Die richtige Basis finden
Die Vorbereitung auf die Wiederherstellung im Katastrophenfall ist nur dann effektiv, wenn die Sicherungskopien quasi „kugelsicher“ sind. Wenn eine Firma nur eine einzige Kopie besitzt und diese während des Angriffs beschädigt wird, stehen die Verantwortlichen vor dem Nichts bzw. wieder ganz am Anfang. Vor diesem Hintergrund müssen Unternehmen stattdessen ein paar goldene Regeln befolgen, um ihre Cyber-Resilienz zu erhöhen.
- Sicherheitsteams brauchen eine unveränderliche Kopie der kritischen Daten, damit Hacker sie nicht verändern oder verschlüsseln können.
- Die Datenverschlüsselung ist von entscheidender Bedeutung, um gestohlene oder beschädigte Daten für Cyberkriminelle unzugänglich und unbrauchbar zu machen.

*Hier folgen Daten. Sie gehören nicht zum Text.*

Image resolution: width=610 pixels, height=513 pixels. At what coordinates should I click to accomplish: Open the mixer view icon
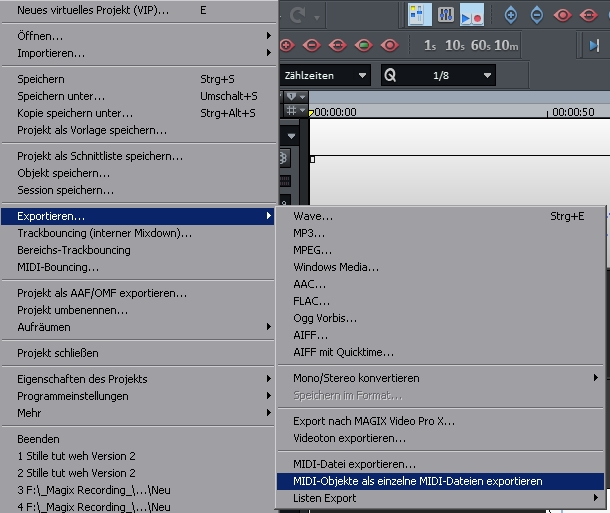[x=444, y=16]
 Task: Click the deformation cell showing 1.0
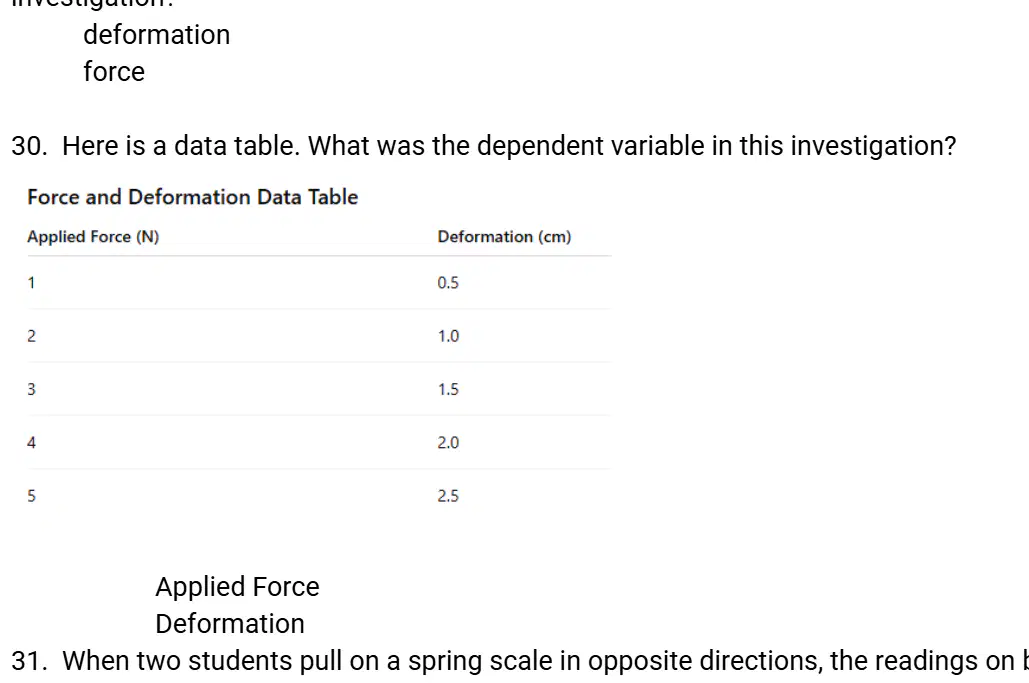pyautogui.click(x=448, y=336)
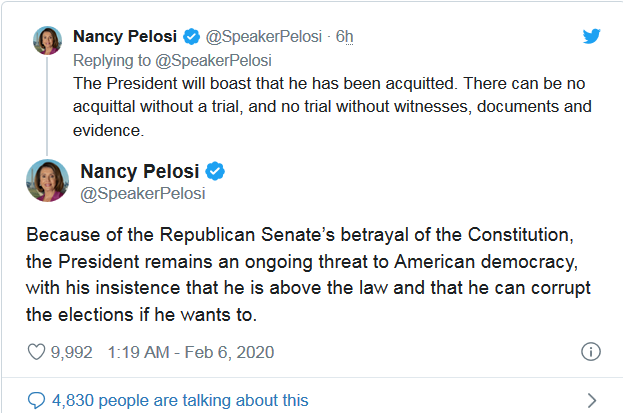
Task: Click the verified badge beside the large Nancy Pelosi name
Action: (x=214, y=170)
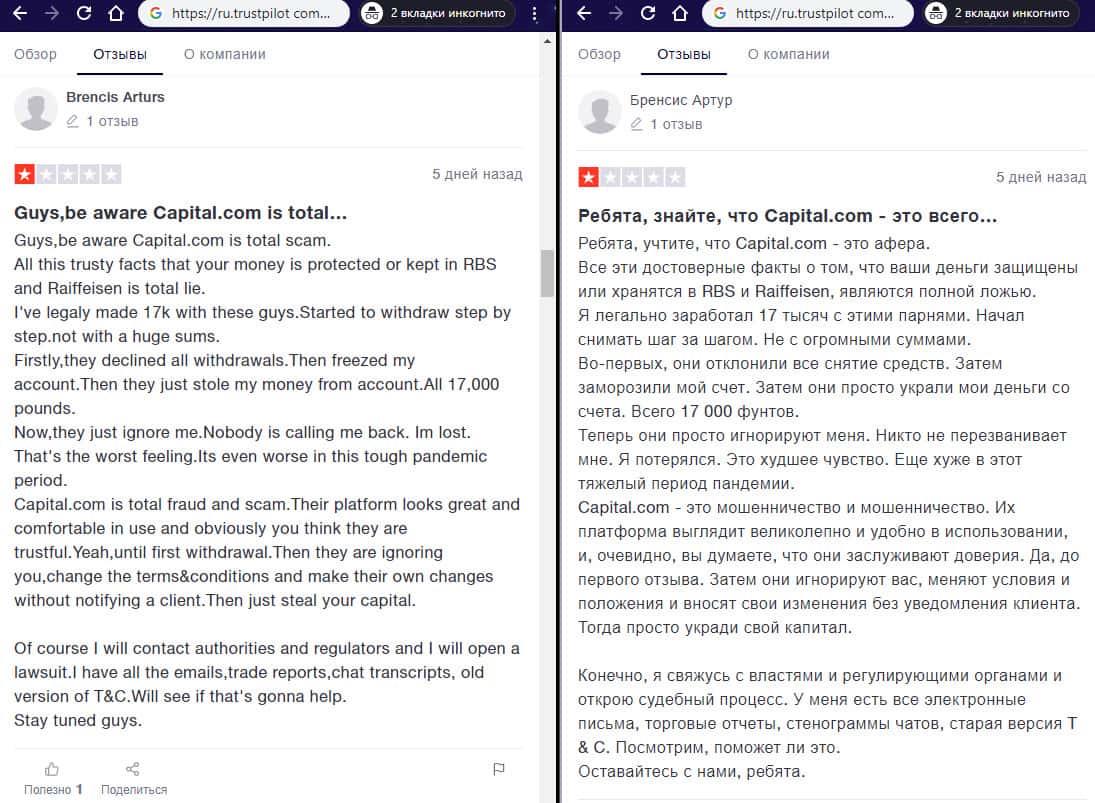This screenshot has height=803, width=1095.
Task: Click the left window scrollbar up arrow
Action: [x=548, y=42]
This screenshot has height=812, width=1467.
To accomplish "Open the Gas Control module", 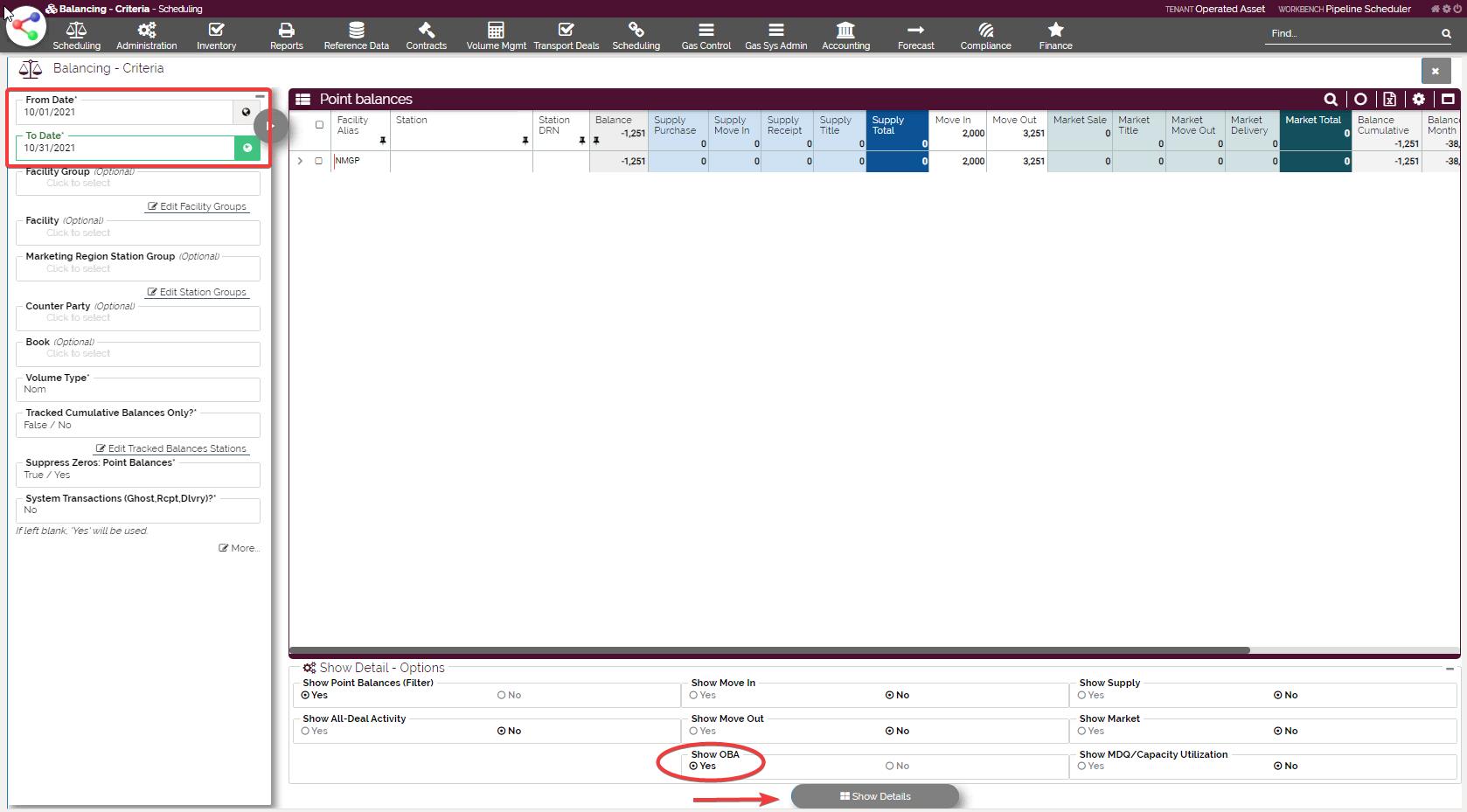I will 706,36.
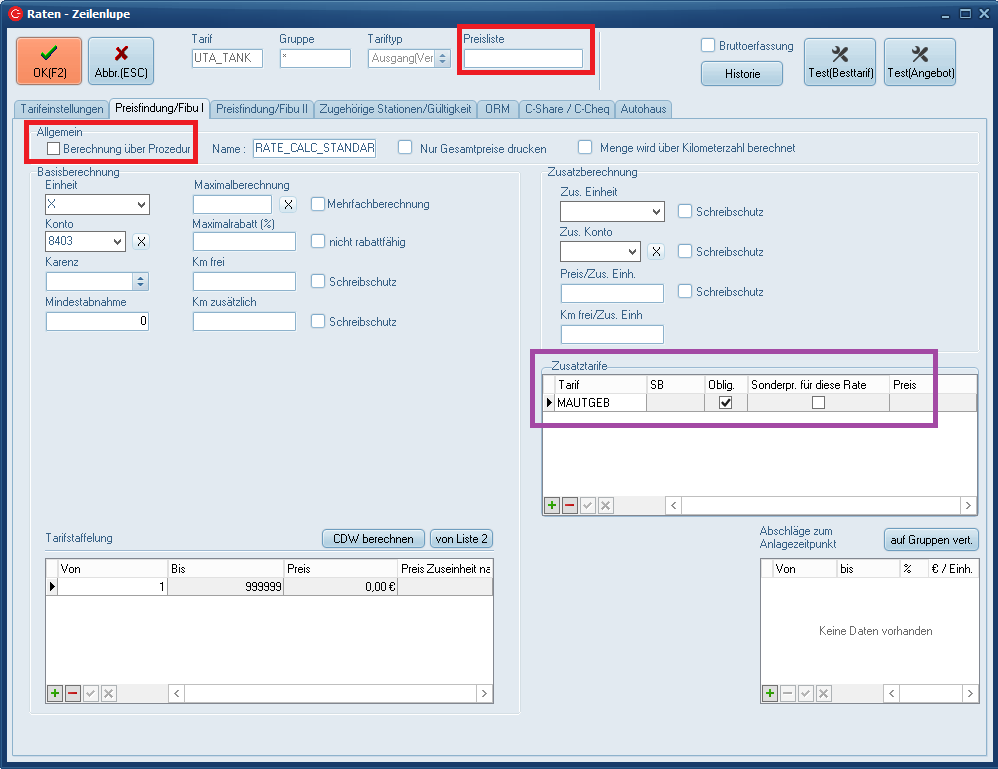Toggle the Bruttoerfassung checkbox
The width and height of the screenshot is (998, 769).
click(x=708, y=46)
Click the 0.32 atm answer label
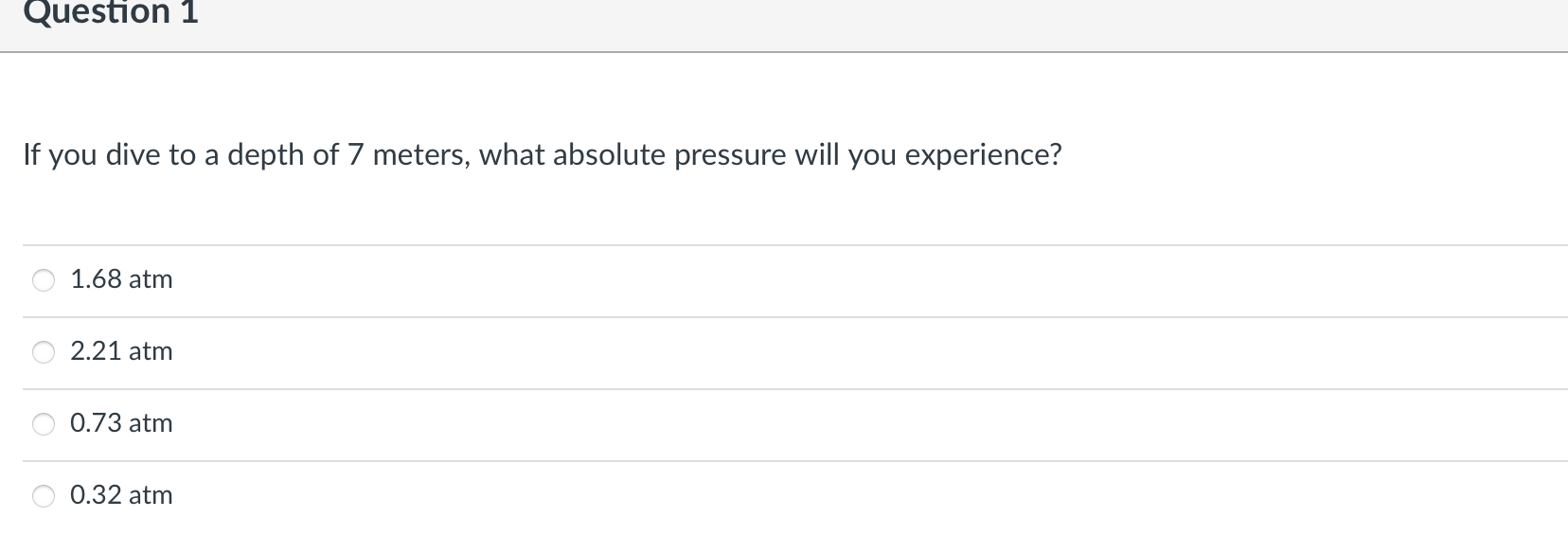This screenshot has height=553, width=1568. point(121,494)

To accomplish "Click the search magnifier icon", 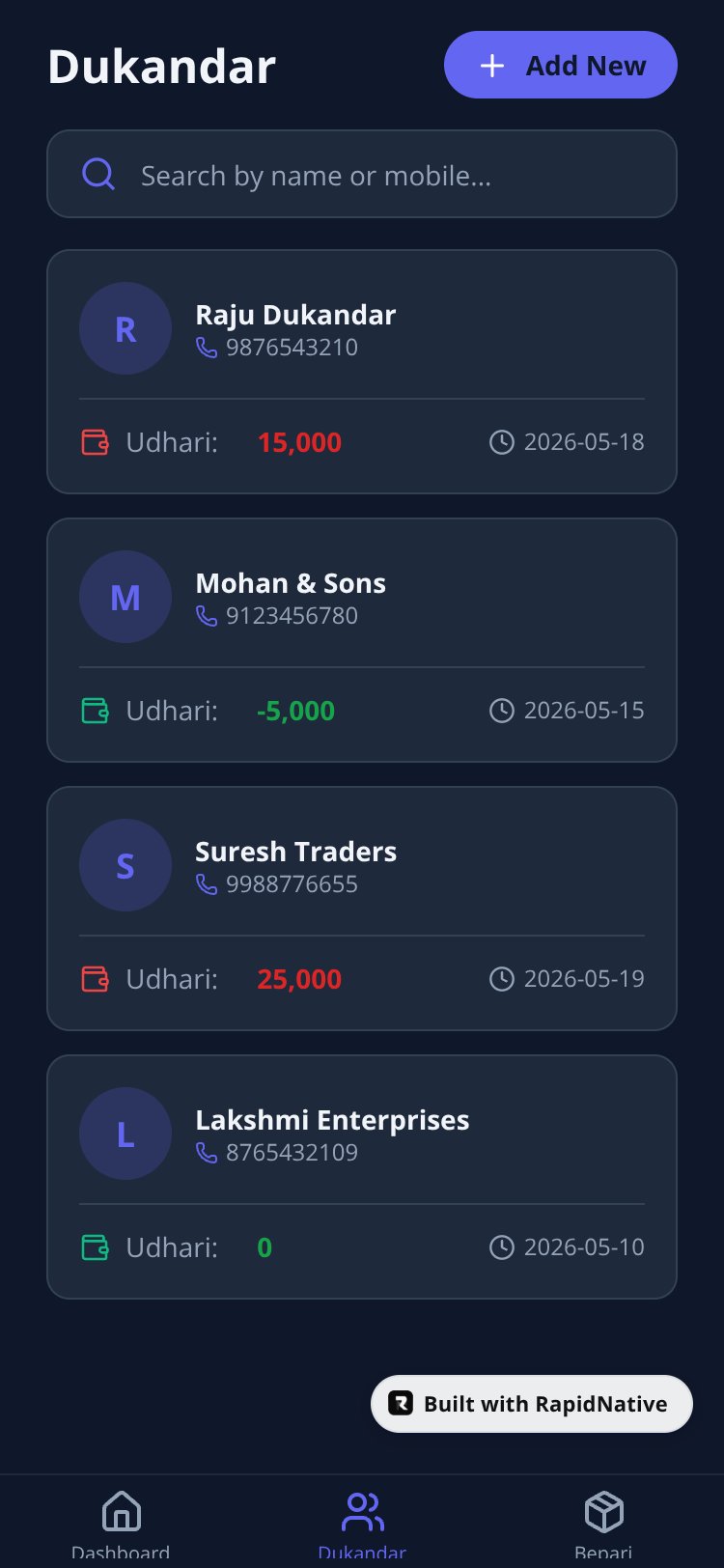I will (98, 175).
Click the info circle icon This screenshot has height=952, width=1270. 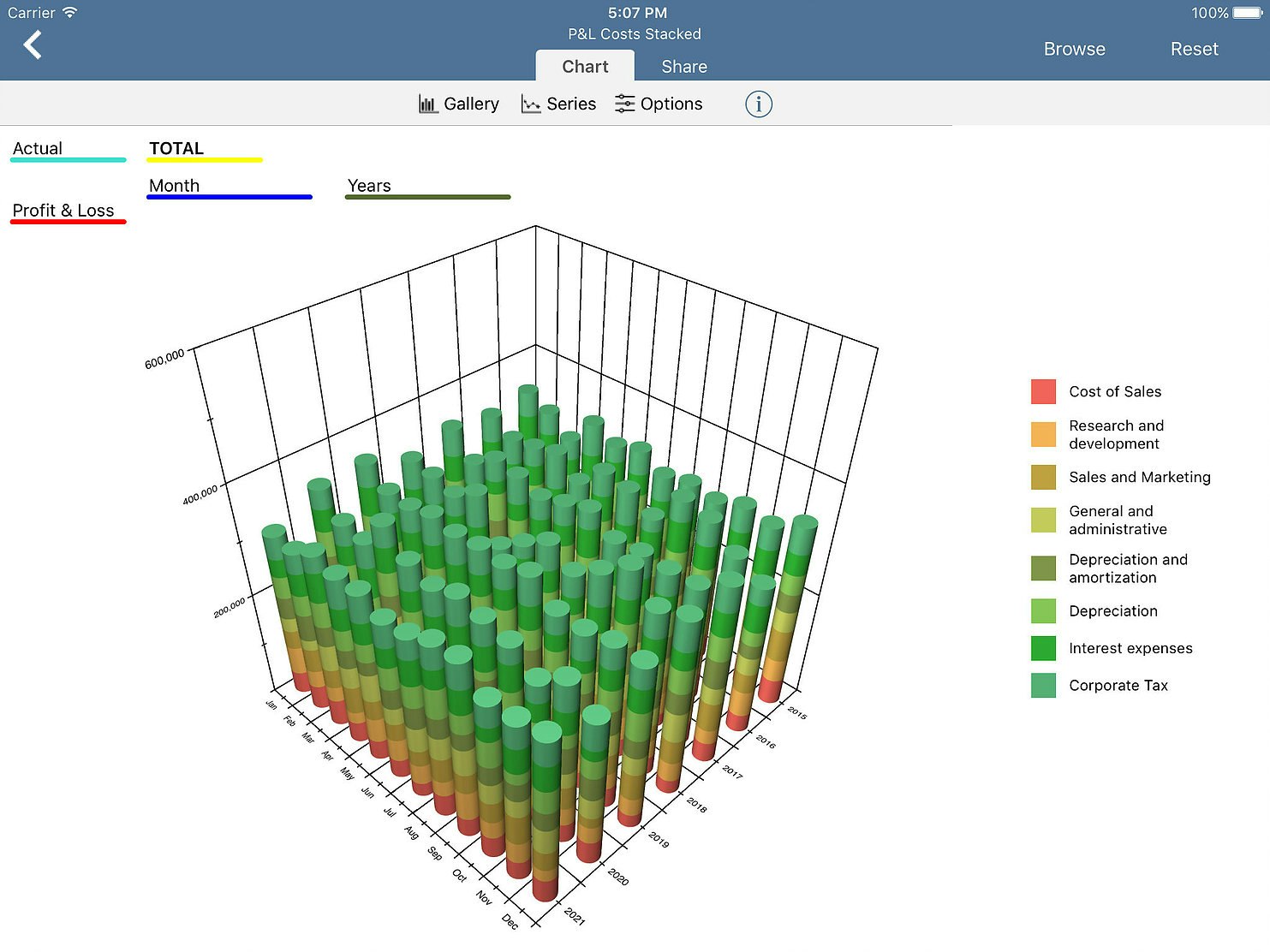coord(759,104)
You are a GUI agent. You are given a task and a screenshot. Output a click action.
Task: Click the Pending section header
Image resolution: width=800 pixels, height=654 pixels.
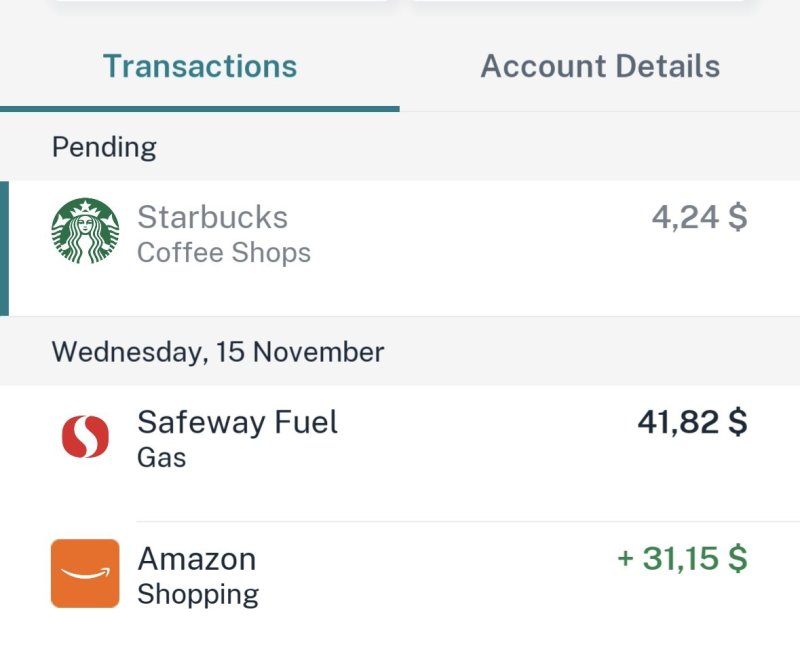[x=104, y=147]
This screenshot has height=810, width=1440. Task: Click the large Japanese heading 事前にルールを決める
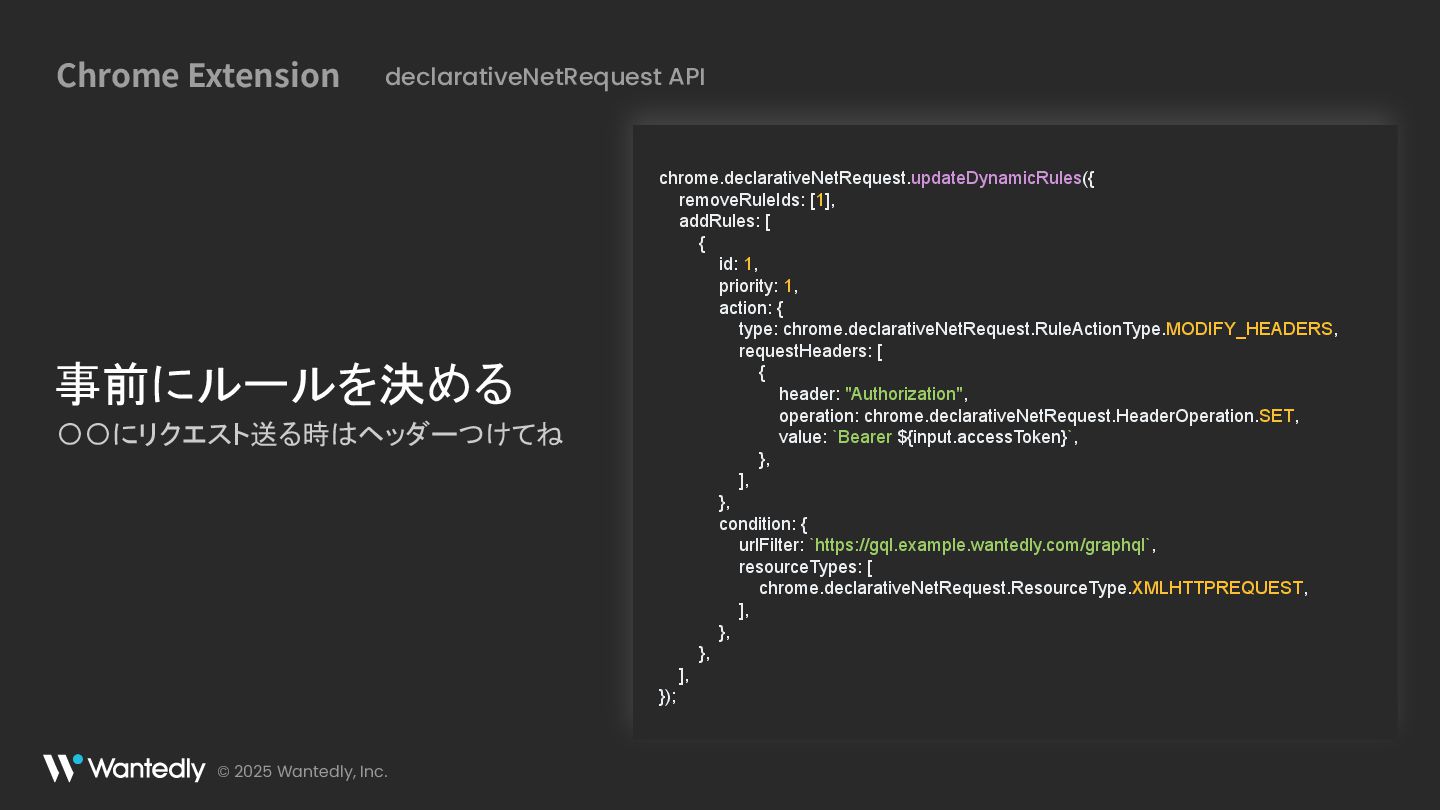285,384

- Der wichtigste Aspekt bei der Stärkung Ihrer Strategie ist die Einhaltung der 3-2-1-1-0- Backup–Regel. Diese ist für die Gewährleistung einer zuverlässigen Datensicherung und Datenwiederherstellung von entscheidender Bedeutung. Sie besagt, dass mindestens drei Kopien der Daten aufbewahrt werden müssen, um sicherzustellen, dass selbst dann, wenn zwei Kopien gefährdet sind oder ausfallen, eine zusätzliche Kopie zur Verfügung steht. Denn die Wahrscheinlichkeit, dass drei Speichergeräte gleichzeitig ausfallen, ist gering. Unternehmen sollten diese Sicherungskopien auf zwei verschiedenen Medien speichern, beispielsweise eine Kopie auf einer internen Festplatte und eine weitere in der Cloud. Eine Kopie sollte immer an einem sicheren, externen Ort gelagert werden, während eine andere Kopie offline (air-gapped) ohne Verbindung zur primären IT-Infrastruktur aufbewahrt werden sollte. Schlussendlich ist die Null von entscheidender Bedeutung: Die Backups sollten keine Fehler bei der Wiederherstellung verursachen. Um dies zu erreichen, müssen regelmäßige Tests durchgeführt werden, die idealerweise durch eine ständige Überwachung des Wiederherstellungsprozesses und die Schulung der Fachkräfte ergänzt werden sollten.
Dem Würgegriff der Ransomware entkommen
Es besteht kein Zweifel daran, dass sich Ransomware-Angriffe immer weiterentwickeln und an Umfang, Raffinesse und Auswirkungen zunehmen werden. Es geht nicht mehr um die Frage, wann ein Unternehmen zum Ziel eines Cyber-Angriffs wird, sondern wie oft. Diese Entwicklung hat dazu geführt, dass sich die Schutzmaßnahmen gegen Ransomware von der Prävention zur Wiederherstellung verlagern.
Sicherheit und Vorbeugung sind zwar nach wie vor wichtig, aber eine fehlerfreie und somit schnelle Wiederherstellung ist das Trumpf-Ass im Kampf gegen Ransomware. Es ist von entscheidender Bedeutung, dass jede Firma über einen durchdachten Notfallwiederherstellungsplan verfügt. Indem IT-Entscheider in moderne Datensicherungs- und Wiederherstellungstechnologien investieren und robuste Disaster Recovery-Pläne aufstellen, können Organisationen ihre Widerstandsfähigkeit signifikant stärken, sich schneller von Angriffen erholen und der Würgeschlange namens Ransomware entfliehen.